Friday, February 05, 2010

Which came first?

Made an omelet last evening. Four eggs cracked into a bowl. Chopped crisp bacon. Tomatoes and chives from the porch. Grated cheese.

Those eggs! Jumbo. Perfect shells, eggshell white. Golden yolks. Twelve ovoids nestled in their styrofoam box. All the way from Gettysburg, Pennsylvania.

Forget for the moment the miracle of refrigerated transportation that connects those thousands of caged layers in Pennsylvania to our little island a thousand miles away. Try to put out of your mind the chickens that laid the eggs -- plop, plop, one a day, like clockwork, day in day out, chickens that spend their short lives turning chicken feed (containing, no doubt, spent chickens) into delicious globes of nutrients. Forget the factory in Gettysburg and focus on the internal production line, devised by nature and fine tuned by human ingenuity.

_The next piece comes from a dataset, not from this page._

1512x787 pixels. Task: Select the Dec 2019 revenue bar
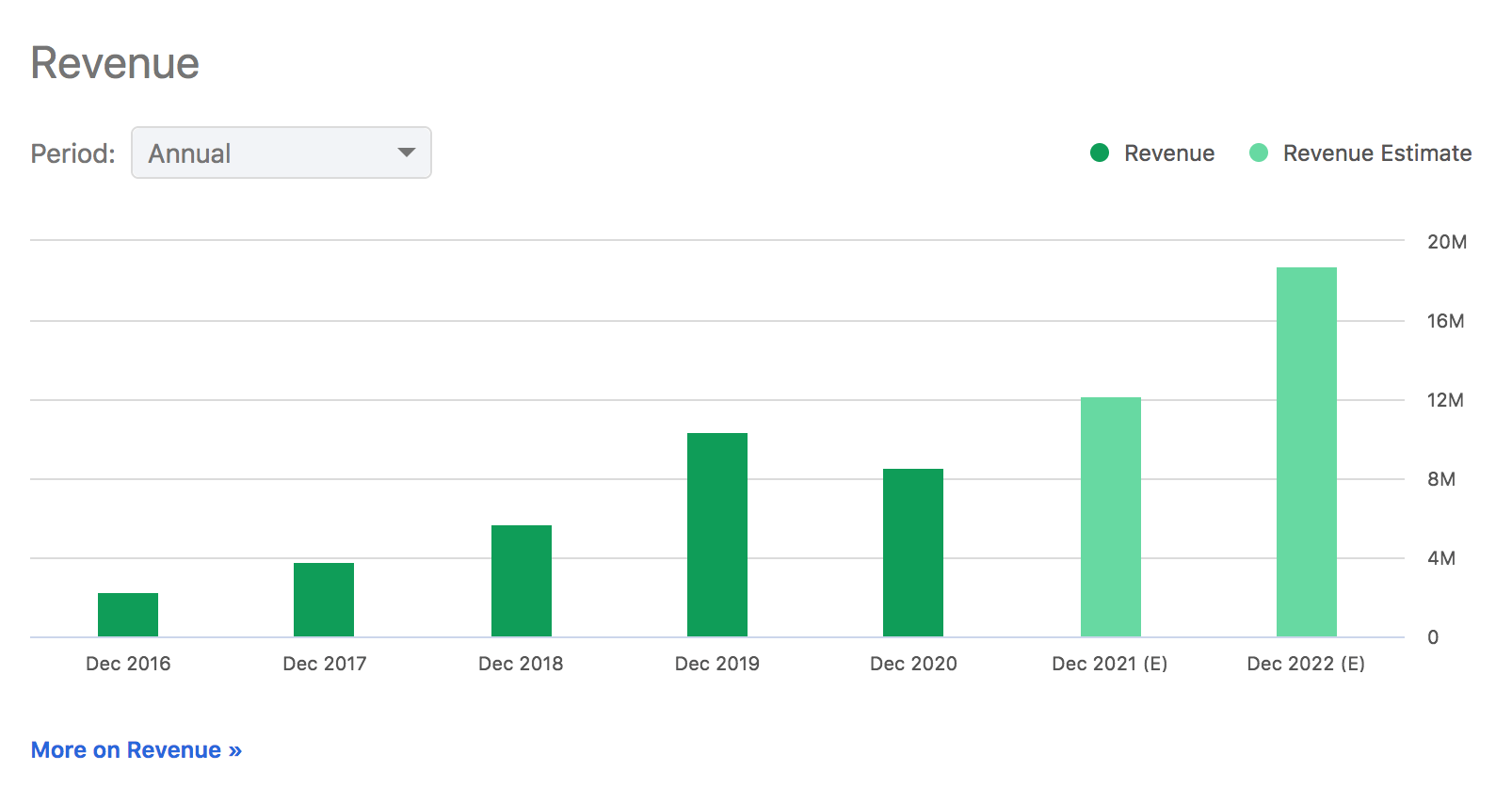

Begin with that pinhead-sized dot of white we see attached to the yolk, the germ cell that contains the hen's DNA, one of the several thousand germ cells she is born with in her single ovary. The germ starts growing the yolk, the ball of nutrients that would feed the embryonic chick if there were one. The rest of the egg comes along once the ovary releases the yolk into the oviduct. Down it goes, gathering layers along the way, a biological assembly line -- white, membranes, water, shell, cuticle and color. Plop!

Forget all that if you can -- the external and internal assembly lines. Think instead of Julia Child cracking an egg into a white enamel bowl. Meringue. Mayonnaise. Custard. Smooth sauces. Flavor, substance and nutrition to breads, soups, pastas and cakes. Omelets. Or, what the heck. A fried egg sandwich. A hard boiled egg in a lunch box.

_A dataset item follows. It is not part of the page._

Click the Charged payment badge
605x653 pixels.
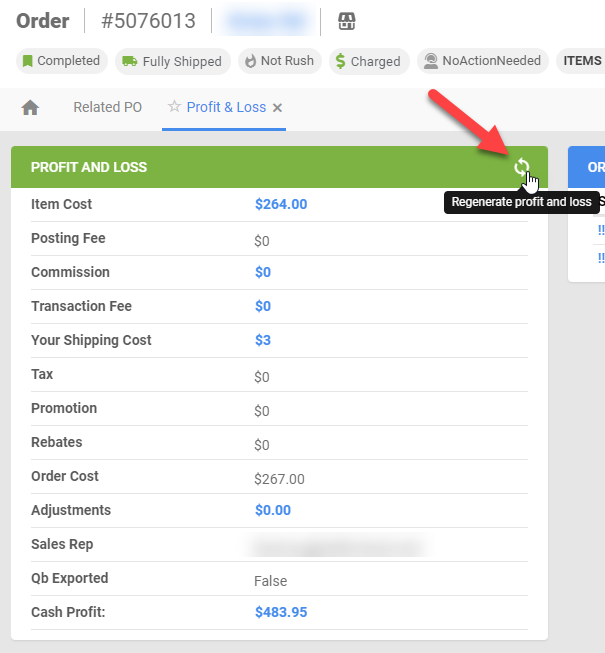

No wonder so many ancient thinkers in so many cultures imagined the cosmos as an egg. A construction of concentric shells. That a clucking, flapping, dirt-pecking chicken could come out of a package that begins as an undifferentiated blob was a fertile metaphor for existence itself.

So bon appetit! You can't make an omelet without breaking a few eggs. And as you are wolfing it down, meditate on the mystery of why there is anything at all.